> **Kutipan Teks**:

++++++++

Namun di sisi lain, The Fed juga masih membuka peluang untuk menaikkan suku bunga. Juga ada pernyataan bahwa The Fed juga siap mengubah stance kala kadar ketidakpastian menurun. The Fed bisa saja tidak lagi sabar, tetapi kembali ke mode agresif. 

"Pelaku pasar berharap The Fed menegaskan sikap dovish-nya. Namun ternyata The Fed malah membuka kemungkinan menaikkan suku bunga, ini agak di luar perkiraan pasar," tutur Kathy Jones, Chief Fixed Income Strategist di Schwab Center for Finansial Research yang berbasis di New York, mengutip Reuters. 

Sikap The Fed yang tidak jelas bahkan tumpang-tindih seperti ini membuat pelaku pasar butuh waktu untuk mencerna hasil notulensi rapat. Well, untungnya kemudian sentimen positif yang menang dan Wall Street ditutup menghijau. Meski tampak ada kegamangan di benak investor, karena penguatan yang tercipta tipis saja. 


(BERLANJUT KE HALAMAN 3)


Untuk perdagangan hari ini, investor perlu mencermati sejumlah sentimen. Pertama, seperti yang mempengaruhi Wall Street, adalah reaksi pasar terhadap notulensi rapat The Fed. 

Wall Street memandang bahwa peluang The Fed untuk bersabar lebih besar ketimbang menaikkan suku bunga acuan dan mengubah stance. Akibatnya, bursa saham diuntungkan karena saham adalah instrumen yang bekerja optimal di lingkungan suku bunga rendah.

Jika pembacaan yang sama terjadi di Asia, maka juga menjadi sentimen positif. Investor menjadi enggan menanamkan modal di dolar AS, karena tidak ada pemanis berupa kenaikan suku bunga acuan.  

Arus modal yang meninggalkan dolar AS kemudian mencari tempat persinggahan lain, dan pasar keuangan Asia bisa menjadi pilihan. Semoga ada yang nyangkut di Indonesia sehingga bisa menjadi pijakan bagi IHSG, rupiah, dan obligasi untuk kembali menguat. 

Namun kalau yang dominan adalah The Fed lebih mungkin menaikkan suku bunga dan mengubah stance menjadi hawkish lagi, maka yang terjadi adalah sebailknya. Aliran modal kembali menyemut di sekitar dolar AS yang semakin seksi, sehingga pasar keuangan Asia akan kekurangan 'darah'. Jika ini terjadi, maka sulit untuk berharap IHSG cs bisa terangkat.

++++++++

> **Entri Data**:
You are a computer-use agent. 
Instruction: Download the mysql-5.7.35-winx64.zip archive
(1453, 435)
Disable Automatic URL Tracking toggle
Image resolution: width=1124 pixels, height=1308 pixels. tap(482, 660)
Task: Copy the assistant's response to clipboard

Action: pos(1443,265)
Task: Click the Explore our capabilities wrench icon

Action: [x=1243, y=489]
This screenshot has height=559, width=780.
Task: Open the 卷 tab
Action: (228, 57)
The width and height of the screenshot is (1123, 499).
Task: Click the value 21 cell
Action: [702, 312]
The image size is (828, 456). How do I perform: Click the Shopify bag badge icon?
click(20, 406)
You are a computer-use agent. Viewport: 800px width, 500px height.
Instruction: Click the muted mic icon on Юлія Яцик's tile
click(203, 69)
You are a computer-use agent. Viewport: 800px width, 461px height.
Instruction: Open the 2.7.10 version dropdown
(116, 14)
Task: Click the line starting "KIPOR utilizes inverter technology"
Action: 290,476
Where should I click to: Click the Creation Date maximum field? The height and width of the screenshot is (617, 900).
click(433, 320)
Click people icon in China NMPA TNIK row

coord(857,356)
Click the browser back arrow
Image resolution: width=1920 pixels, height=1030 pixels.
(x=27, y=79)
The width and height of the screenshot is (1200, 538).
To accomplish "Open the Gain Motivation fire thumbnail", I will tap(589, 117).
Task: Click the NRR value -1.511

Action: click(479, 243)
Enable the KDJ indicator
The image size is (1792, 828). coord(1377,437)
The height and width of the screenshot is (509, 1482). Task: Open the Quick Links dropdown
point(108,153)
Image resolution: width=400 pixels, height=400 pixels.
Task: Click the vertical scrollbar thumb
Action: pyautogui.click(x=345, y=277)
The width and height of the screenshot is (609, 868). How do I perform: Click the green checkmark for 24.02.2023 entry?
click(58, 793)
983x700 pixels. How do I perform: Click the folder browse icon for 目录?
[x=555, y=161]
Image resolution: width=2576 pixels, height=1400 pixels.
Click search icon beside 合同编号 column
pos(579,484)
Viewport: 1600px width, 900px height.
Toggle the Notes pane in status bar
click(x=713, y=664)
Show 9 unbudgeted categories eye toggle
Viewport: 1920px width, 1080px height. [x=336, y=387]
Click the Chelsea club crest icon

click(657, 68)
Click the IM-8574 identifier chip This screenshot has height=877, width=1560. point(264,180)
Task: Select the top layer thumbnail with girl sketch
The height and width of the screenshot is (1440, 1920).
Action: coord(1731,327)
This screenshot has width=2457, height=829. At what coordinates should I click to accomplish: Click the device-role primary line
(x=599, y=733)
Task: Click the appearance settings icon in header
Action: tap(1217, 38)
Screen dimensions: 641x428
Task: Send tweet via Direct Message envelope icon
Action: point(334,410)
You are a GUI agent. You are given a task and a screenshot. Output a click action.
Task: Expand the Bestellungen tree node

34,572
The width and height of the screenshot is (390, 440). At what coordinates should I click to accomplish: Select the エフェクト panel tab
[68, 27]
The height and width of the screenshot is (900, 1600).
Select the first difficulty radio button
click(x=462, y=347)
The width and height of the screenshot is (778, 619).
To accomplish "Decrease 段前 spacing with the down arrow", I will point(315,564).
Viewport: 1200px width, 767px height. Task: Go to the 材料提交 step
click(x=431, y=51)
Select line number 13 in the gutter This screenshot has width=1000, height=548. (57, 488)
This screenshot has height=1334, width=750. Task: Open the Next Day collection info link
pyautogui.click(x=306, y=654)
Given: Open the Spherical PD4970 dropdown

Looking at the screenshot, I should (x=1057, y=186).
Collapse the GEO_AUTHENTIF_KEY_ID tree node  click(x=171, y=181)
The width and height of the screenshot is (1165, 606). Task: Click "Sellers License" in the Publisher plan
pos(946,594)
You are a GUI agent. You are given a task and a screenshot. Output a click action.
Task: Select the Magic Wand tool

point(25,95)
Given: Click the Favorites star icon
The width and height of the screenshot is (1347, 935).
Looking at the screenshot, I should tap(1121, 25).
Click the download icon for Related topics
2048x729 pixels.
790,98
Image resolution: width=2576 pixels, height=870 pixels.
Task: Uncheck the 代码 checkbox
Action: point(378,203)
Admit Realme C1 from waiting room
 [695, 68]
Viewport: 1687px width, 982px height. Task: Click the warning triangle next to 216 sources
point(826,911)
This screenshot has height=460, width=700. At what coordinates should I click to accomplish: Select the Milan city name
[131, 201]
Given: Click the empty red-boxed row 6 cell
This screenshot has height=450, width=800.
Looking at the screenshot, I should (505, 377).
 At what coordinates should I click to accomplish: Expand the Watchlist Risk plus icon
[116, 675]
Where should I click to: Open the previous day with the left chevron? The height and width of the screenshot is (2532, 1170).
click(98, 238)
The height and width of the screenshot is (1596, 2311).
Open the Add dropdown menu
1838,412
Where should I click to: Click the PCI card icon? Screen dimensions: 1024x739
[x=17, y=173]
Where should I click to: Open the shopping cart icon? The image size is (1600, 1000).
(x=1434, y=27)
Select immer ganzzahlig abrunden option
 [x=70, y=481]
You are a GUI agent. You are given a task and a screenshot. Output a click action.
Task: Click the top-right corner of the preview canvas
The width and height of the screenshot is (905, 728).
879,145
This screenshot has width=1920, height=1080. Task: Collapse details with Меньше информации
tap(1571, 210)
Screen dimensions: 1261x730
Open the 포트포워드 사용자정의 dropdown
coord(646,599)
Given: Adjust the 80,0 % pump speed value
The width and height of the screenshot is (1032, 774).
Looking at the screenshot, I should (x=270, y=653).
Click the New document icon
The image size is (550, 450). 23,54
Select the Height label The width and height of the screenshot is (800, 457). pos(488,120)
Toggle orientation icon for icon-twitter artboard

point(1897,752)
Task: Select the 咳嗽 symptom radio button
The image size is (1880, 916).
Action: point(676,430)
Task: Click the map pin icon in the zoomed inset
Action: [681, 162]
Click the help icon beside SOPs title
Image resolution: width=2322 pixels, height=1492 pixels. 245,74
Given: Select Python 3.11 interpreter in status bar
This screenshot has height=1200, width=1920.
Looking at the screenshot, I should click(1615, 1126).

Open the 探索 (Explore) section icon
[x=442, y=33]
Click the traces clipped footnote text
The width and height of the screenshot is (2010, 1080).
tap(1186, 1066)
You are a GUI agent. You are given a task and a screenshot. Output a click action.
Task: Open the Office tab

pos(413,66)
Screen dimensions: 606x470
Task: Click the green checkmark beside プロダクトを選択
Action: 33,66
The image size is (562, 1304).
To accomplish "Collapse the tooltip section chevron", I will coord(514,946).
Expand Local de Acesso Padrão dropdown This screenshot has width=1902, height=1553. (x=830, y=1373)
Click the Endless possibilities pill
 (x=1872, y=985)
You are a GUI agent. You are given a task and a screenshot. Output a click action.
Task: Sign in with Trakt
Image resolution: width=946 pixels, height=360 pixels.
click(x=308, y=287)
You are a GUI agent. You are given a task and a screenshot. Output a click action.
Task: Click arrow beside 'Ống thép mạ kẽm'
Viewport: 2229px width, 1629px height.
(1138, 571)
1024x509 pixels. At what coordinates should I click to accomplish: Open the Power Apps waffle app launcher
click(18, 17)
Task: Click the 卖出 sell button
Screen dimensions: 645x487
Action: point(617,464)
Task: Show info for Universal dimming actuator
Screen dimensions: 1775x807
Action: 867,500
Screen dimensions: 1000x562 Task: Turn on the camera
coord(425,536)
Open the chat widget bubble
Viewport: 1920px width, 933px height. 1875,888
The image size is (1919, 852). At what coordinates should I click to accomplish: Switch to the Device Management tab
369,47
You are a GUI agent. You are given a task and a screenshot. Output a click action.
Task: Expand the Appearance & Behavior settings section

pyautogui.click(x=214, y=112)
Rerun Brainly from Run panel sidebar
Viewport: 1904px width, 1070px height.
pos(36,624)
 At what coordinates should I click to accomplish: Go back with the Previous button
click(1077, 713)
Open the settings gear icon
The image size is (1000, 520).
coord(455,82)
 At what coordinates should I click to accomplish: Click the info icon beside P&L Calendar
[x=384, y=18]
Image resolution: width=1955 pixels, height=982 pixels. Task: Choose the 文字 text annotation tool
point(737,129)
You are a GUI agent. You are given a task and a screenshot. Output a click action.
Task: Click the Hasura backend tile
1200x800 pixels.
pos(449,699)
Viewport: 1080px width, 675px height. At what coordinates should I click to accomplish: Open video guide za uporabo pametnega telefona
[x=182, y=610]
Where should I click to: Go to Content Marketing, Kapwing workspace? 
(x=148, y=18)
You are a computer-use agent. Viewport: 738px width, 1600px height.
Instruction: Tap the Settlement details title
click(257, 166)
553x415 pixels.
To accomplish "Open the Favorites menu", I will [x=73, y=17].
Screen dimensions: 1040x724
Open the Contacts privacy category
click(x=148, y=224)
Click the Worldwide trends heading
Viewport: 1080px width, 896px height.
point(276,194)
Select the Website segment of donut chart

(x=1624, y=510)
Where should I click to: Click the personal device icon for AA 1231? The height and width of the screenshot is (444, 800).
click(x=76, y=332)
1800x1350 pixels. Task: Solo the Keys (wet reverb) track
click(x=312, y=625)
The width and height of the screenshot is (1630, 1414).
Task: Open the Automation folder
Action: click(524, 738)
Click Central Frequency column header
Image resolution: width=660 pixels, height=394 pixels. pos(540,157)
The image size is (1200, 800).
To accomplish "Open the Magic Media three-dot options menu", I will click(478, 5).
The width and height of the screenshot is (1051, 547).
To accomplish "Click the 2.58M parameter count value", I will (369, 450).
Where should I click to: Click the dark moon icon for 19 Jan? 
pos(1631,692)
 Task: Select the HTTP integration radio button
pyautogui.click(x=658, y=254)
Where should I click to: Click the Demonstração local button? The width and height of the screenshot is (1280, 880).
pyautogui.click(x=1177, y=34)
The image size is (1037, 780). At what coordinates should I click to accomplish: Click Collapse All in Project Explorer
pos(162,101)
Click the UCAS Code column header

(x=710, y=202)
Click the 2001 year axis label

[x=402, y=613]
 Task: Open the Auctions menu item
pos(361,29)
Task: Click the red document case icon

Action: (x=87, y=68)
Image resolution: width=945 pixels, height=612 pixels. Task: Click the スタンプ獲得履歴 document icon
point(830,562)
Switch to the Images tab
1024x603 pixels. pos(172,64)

++++++++

> **Tugas Anda**:
- a) Ringkas paragraf dalam teks tentang notulensi rapat The Fed yang diawali "Wall Street memandang bahwa peluang" menjadi daftar butir yang memuat fakta utamanya.
- b) Teruskan teks tentang notulensi rapat The Fed, dimulai setelah kalimat terakhirnya.

> **Kunci Jawaban**:
- a)
- Wall Street menilai peluang The Fed untuk bersabar lebih besar daripada menaikkan suku bunga acuan dan mengubah stance.
- Akibatnya, bursa saham diuntungkan.
- Saham adalah instrumen yang bekerja optimal di lingkungan suku bunga rendah.

- b)
Sentimen kedua, investor masih patut memasang mata dan telinga untuk mendapatkan perkembangan terbaru seputar dialog dagang AS-China di Washington. Berita positif masih bertebaran, ada optimisme bahwa AS-China pada akhirnya akan mampu mencapai damai dagang. 

Bahkan pelaku pasar mulai berani memperkirakan Presiden Trump dan Presiden Xi akan bertemu pada bulan depan untuk menyelesaikan kesepakatan damai dagang. Kemungkinan pertemuan akan dilangsungkan setelah 5 Maret, selepas Kongres Tahunan China. 

"Sepertinya China sepakat untuk mengimpor lebih banyak produk AS, seperti gas alam dan produk pertanian. China juga kemungkinan bersedia untuk membuka pasar keuangan dan industri manufakturnya terhadap investasi asing," tutur Nobuhiko Karamochi, Chief Strategist di Mizuho Securities, dikutip dari Reuters.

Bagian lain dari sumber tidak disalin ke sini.